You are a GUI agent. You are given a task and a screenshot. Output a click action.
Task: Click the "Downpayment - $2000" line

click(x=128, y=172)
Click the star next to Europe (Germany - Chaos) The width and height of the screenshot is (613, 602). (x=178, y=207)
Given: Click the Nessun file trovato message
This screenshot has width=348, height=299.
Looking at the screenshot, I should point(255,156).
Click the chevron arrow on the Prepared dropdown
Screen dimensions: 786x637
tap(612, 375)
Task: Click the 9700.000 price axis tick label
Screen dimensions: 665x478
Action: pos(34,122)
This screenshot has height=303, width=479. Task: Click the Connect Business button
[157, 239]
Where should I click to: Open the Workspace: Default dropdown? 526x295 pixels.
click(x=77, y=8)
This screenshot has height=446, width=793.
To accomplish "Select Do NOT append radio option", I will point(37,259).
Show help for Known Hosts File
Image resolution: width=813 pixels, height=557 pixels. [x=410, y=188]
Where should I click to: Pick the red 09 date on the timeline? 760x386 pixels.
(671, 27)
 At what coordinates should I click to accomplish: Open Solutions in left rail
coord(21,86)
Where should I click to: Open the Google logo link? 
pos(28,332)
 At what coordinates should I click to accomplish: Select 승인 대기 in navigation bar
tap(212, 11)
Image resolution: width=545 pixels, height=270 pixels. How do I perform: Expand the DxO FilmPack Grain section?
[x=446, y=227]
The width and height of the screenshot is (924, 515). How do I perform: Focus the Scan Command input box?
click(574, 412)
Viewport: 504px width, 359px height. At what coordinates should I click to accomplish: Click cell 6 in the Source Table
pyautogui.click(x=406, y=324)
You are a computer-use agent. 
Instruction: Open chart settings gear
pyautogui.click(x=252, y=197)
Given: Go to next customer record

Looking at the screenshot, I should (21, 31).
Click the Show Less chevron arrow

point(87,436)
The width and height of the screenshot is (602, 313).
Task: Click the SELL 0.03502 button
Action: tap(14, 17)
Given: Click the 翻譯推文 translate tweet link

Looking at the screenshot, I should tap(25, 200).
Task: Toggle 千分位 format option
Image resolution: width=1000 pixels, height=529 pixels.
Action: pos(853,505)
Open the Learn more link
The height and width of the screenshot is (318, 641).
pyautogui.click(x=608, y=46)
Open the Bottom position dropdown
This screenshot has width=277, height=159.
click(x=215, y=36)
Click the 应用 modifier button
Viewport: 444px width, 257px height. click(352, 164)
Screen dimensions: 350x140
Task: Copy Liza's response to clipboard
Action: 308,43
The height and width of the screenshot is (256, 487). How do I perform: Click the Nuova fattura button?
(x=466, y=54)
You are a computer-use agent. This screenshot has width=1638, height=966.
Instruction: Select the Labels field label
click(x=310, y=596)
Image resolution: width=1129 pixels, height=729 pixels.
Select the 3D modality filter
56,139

______________________________

_About this exercise_
Look through the listing above and copy each line where the string "option" occurs.

_Response to the task_
To accomplish "Select Do NOT append radio option", I will point(37,259).
Task: Toggle 千分位 format option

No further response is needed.